**Problem requirements**. Repeat the records below line by line, exactly, finishing on the line that contains "Elegant Themes (286, 844)".

───── Records provided

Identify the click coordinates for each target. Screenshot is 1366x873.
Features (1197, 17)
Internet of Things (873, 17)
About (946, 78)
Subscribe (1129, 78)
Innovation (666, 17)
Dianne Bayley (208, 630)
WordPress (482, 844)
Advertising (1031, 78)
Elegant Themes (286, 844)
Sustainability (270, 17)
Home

──────────

**Solution for this exercise**.
Identify the click coordinates for each target. Screenshot is 1366x873.
Features (1197, 17)
Internet of Things (873, 17)
About (946, 78)
Subscribe (1129, 78)
Innovation (666, 17)
Dianne Bayley (208, 630)
WordPress (482, 844)
Advertising (1031, 78)
Elegant Themes (286, 844)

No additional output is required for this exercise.